Business is going well, the customer base is growing – but so if your workload… Perhaps it’s time to bring in some help?

During the early stages of launching a business, more often than not you, as the business owner, will be running the show solo. You are your company’s CEO, CFO, accountant, marketing manager and even IT support. 

But, at some point, when your business takes off, you’ll be in a position to hire some extra hands to lighten your load. Where do you start?

Step 1: Revisit your business plan

If you developed a thorough, realistic business plan before you started, you should have identified the gaps you have in terms of skills and knowledge. For example, you might be a rockstar salesperson, but have no clue about finances.

Look at what your business currently needs that you can’t solve. The first roles recruited for in start-ups are usually in these specialties:

  • Operations
  • Sales
  • Marketing
  • Finance

You might not need people to fill these roles full time. Assess the cost of bringing employees on board permanently as well as the business need and compare it to having someone part-time or outsourcing the task. 

Step 2: Find the right person for the job

Once you have decided on which roles to fill, it’s time to recruit the people who will help you grow your business. 

Think about the following:

  • What is in their job description and how much can you afford to pay? (Are you looking for an ambitious intern or an experienced expert?)
  • Will you post a job ad on the various platforms available, reach out to your network, or hire a recruitment agency?
  • What questions will you ask applicants during the interview process that will help you decide if they’re a good fit?
  • Which checks will you run to verify their employability? (For example, references from previous employers, proof of qualifications, police clearance, etc.)
  • What equipment will you need to provide for them and what are the terms and conditions of their employment?

(Tip: Make things official by presenting a formal offer, in writing, and having your new recruit sign an employment contract that follows the Basic Conditions of Employment)

Step 3: Register for tax

When you become an employer, you have 21 days to let SARS know. You do this by completing a EMP101 form.

You will also be required to register for Pay As You Earn (PAYE), Skills Development Levy (SDL) and Unemployment Insurance Fund (UIF).

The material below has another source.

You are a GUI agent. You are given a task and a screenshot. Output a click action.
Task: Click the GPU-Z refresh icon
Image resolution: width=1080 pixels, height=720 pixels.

Every month you have to deduct these from your employees’ salaries and pay the amounts over to SARS. The amount you need to deduct as PAYE will depend on how much your employee earns annually (find the latest deductions here), while UIF is 2% of their salary – 1% of which is deducted from their remuneration and the other 1% is due by you.

Step 4: Onboarding

With the paperwork out of the way, prepare to train and induct your new hires so that they understand your business vision and their role in making it a reality. Also ensure they have the right resources to be able to do their job correctly, and the right environment where they can ask if they are uncertain and grow with the business.